Deng lived in a very different time. Lai last month officially identified the People’s Republic of China as a “foreign hostile force.” In 1989, the year of his death, Deng was grappling with a different kind of foreign hostile force: He was seeking more freedoms in Taiwan under the foreign regime of the Chinese Nationalist Party (KMT) that had taken control of Taiwan and imposed martial law in 1949.
Martial law had been lifted two years previously by then-president Chiang Ching-kuo (蔣經國), but the regime’s paranoia remained, hence the insurrection charge for calling for a replacement to the ROC Constitution. Taiwanese-born Lee Teng-hui (李登輝) became leader of the KMT and president after Chiang’s death in 1988, but direct presidential elections would not come until 1996 after pressure from the 1990 Wild Lily student movement. Lee would later become known as the “father of Taiwanese democracy,” but neither the movement nor the democratization that it led to would have been known to Deng. He had still been fighting in the dark, and yet could be called a trailblazer for the nation’s eventual democratization.
Were Deng still alive today, he would have witnessed quite a remarkable transformation. Taiwan has a vibrant and competitive democratic system, and is considered “free,” scoring an impressive 94 out of a possible 100 points in the Freedom in the World 2025 report by Freedom House. By comparison, the US scored 84, and China 9.
In the scoring system, a country is awarded 0 to 4 points for each of 10 political rights indicators and 15 civil liberties indicators.
Taiwan scored the maximum 4 points for free and fair elections of national government and legislative representatives; an independent judiciary; openness and transparency in government; due process in civil and criminal matters; the right to organize political parties; individual freedoms to express personal views on political subjects without fear of surveillance or retribution; and the existence of free and independent media.
One of the few metrics in which the nation dropped a point is whether people’s political choices are free from domination by “forces that are external to the political sphere, or by political forces that employ extrapolitical means.” The report points the finger for this directly at China.
Ironically, with freedom of speech comes the necessity to set judiciously defined bounds when the exercise of that freedom puts the existence of the nation at risk.

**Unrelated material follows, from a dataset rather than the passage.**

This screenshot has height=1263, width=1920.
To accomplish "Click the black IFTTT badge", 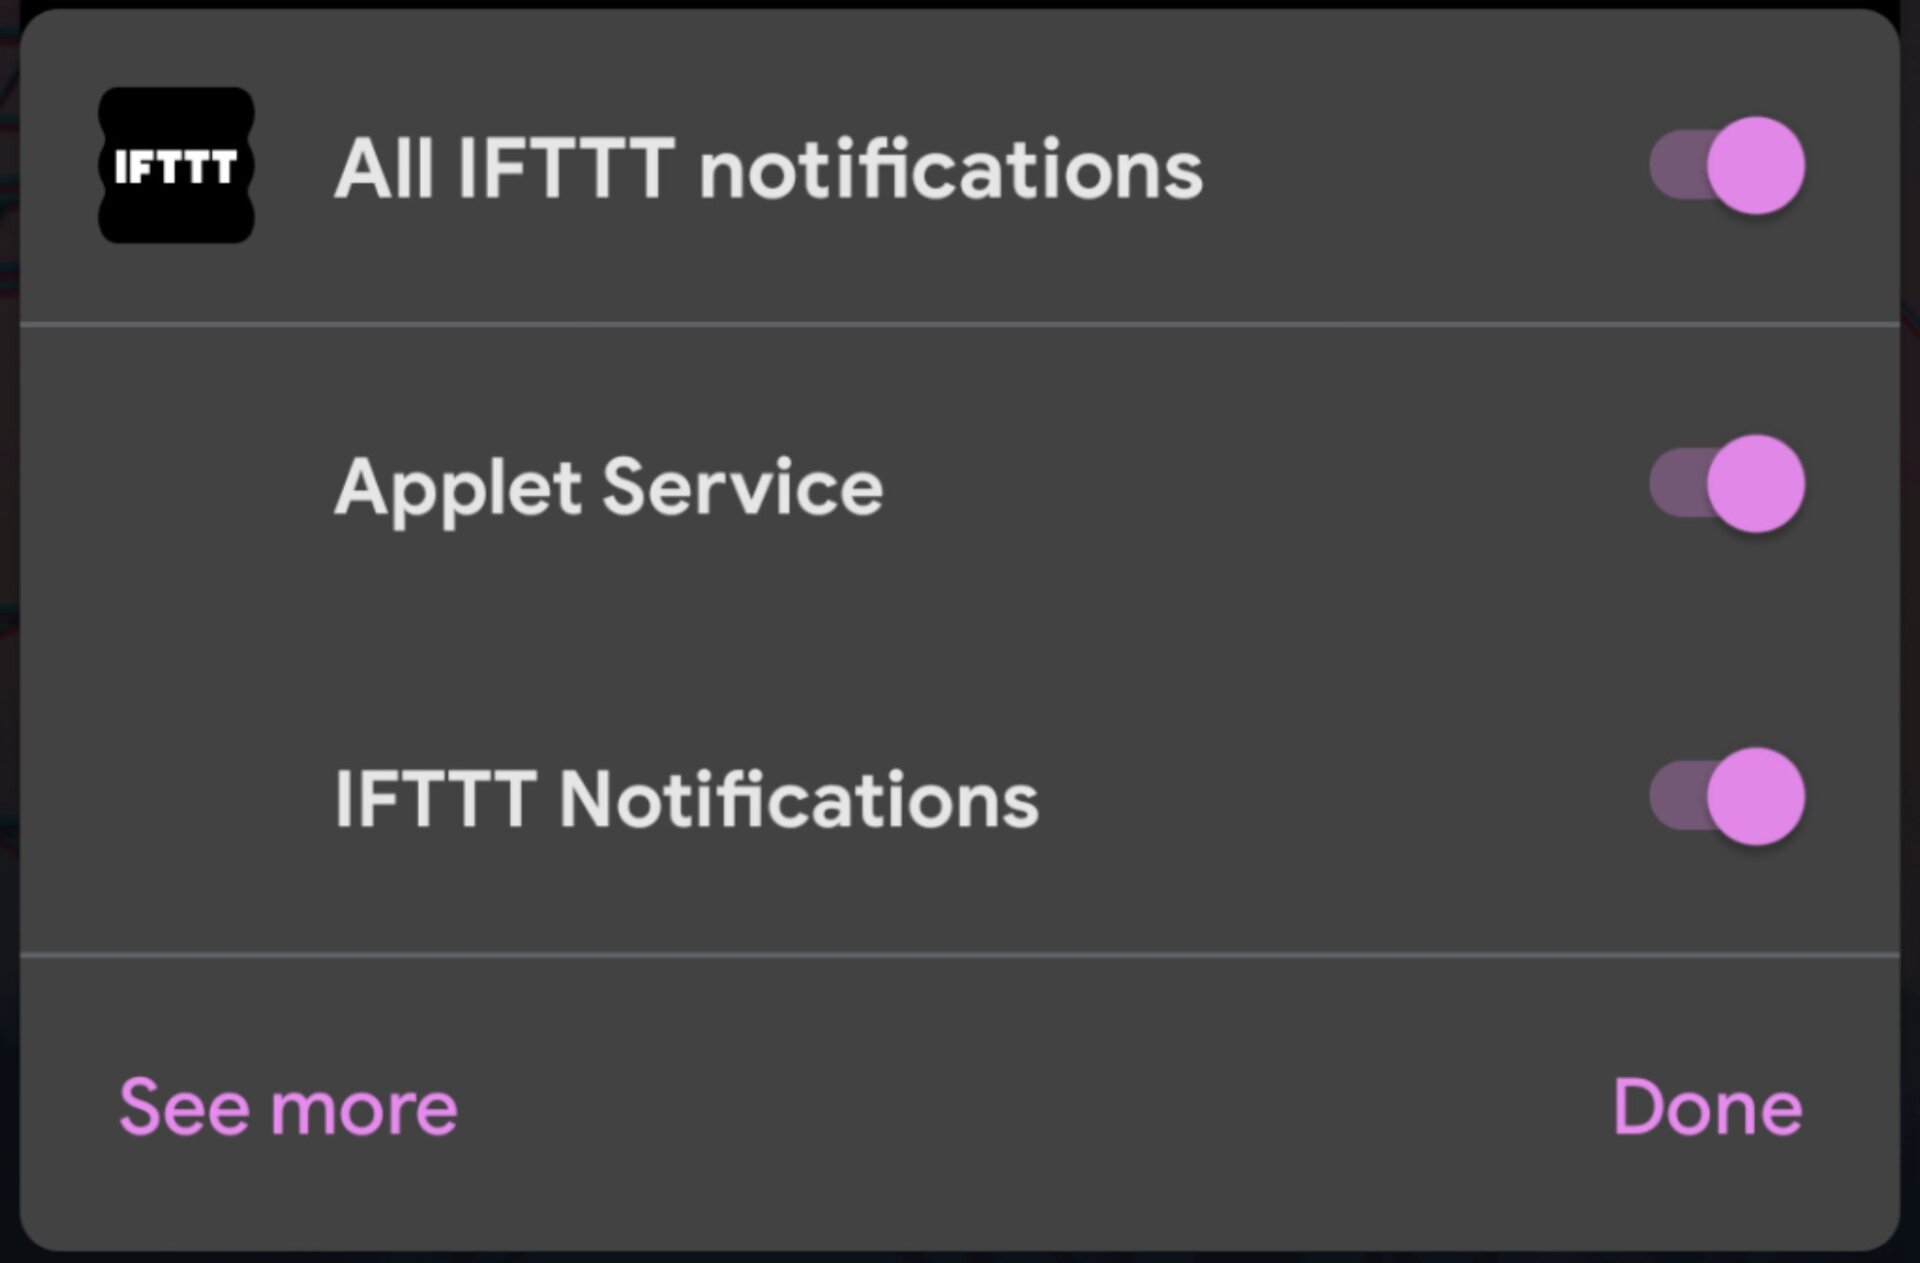I will 176,165.
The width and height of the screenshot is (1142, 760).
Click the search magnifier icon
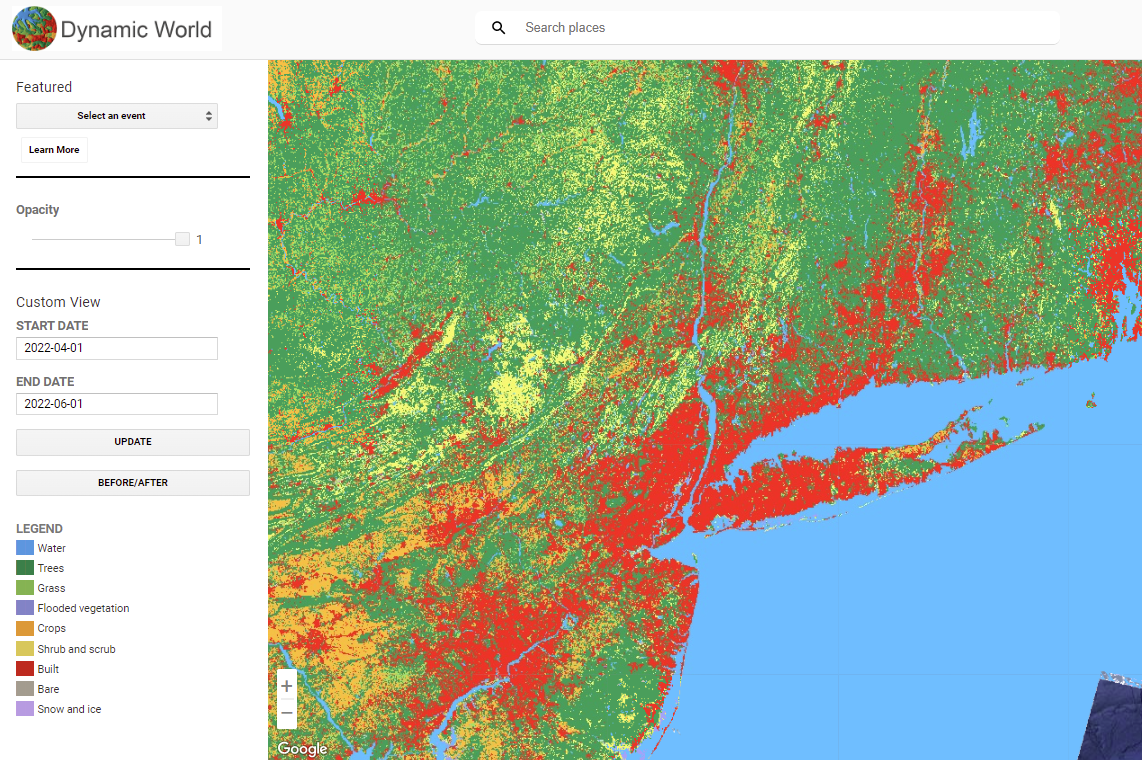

In a speech delivered to mark Freedom of Speech Day on Monday, Lai defined those bounds, saying that the government would act against anyone who echoes Chinese propaganda aimed at inciting an invasion of Taiwan or the subversion of the government.
Deng advocated pure freedom of speech to resist the foreign regime governing the nation. Now, Taiwan needs to set boundaries to resist the enemy from within assisting the enemy beyond its borders.